How have all the factors above been brought together to estimate a fair value?
  • The analysts have a consensus price target of $32.974 for Sportradar Group based on their expectations of its future earnings growth, profit margins and other risk factors. However, there is a degree of disagreement amongst analysts, with the most bullish reporting a price target of $38.85, and the most bearish reporting a price target of just $26.18.
  • In order for you to agree with the analyst's consensus, you'd need to believe that by 2028, revenues will be €1.8 billion, earnings will come to €262.9 million, and it would be trading on a PE ratio of 49.5x, assuming you use a discount rate of 7.9%.
  • Given the current share price of $30.52, the analyst price target of $32.97 is 7.4% higher. The relatively low difference between the current share price and the analyst consensus price target indicates that they believe on average, the company is fairly priced.
  • We always encourage you to reach your own conclusions though. So sense check these analyst numbers against your own assumptions and expectations based on your understanding of the business and what you believe is probable.

Have other thoughts on Sportradar Group?

Create your own narrative on this stock, and estimate its Fair Value using our Valuator tool.

Create Narrative

How well do narratives help inform your perspective?

Disclaimer

AnalystConsensusTarget is a tool utilizing a Large Language Model (LLM) that ingests data on consensus price targets, forecasted revenue and earnings figures, as well as the transcripts of earnings calls to produce qualitative analysis.
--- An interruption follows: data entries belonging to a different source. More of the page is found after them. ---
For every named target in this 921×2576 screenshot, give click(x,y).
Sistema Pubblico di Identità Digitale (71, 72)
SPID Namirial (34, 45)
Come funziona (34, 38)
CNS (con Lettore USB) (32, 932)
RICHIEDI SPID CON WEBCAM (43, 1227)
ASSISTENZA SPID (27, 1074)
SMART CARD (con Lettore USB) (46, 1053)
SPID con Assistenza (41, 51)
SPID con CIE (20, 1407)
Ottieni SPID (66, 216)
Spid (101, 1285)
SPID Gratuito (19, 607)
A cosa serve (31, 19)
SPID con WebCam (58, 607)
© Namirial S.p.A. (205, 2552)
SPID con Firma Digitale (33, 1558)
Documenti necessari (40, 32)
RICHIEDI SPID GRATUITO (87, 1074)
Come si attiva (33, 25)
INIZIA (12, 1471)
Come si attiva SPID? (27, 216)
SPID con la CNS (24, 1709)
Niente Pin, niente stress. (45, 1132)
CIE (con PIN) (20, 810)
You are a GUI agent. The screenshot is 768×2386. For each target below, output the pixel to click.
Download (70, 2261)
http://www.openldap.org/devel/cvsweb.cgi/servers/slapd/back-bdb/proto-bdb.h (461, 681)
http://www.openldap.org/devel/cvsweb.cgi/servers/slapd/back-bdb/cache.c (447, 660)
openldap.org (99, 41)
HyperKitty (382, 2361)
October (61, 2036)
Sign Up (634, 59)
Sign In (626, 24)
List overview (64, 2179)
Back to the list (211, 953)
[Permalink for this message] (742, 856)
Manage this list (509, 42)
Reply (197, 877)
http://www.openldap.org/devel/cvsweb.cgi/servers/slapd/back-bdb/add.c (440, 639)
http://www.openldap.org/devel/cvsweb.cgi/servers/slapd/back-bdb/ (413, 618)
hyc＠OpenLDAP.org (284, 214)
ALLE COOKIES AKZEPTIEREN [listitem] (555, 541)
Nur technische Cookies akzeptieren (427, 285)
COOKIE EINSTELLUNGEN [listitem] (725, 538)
The narratives produced by AnalystConsensusTarget are general in nature and are based solely on analyst data and publicly-available material published by the respective companies. These scenarios are not indicative of the company's future performance and are exploratory in nature. Simply Wall St has no position in the company(s) mentioned. Simply Wall St may provide the securities issuer or related entities with website advertising services for a fee, on an arm's length basis. These relationships have no impact on the way we conduct our business, the content we host, or how our content is served to users. The price targets and estimates used are consensus data, and do not constitute a recommendation to buy or sell any stock, and they do not take account of your objectives, or your financial situation. Note that AnalystConsensusTarget's analysis may not factor in the latest price-sensitive company announcements or qualitative material.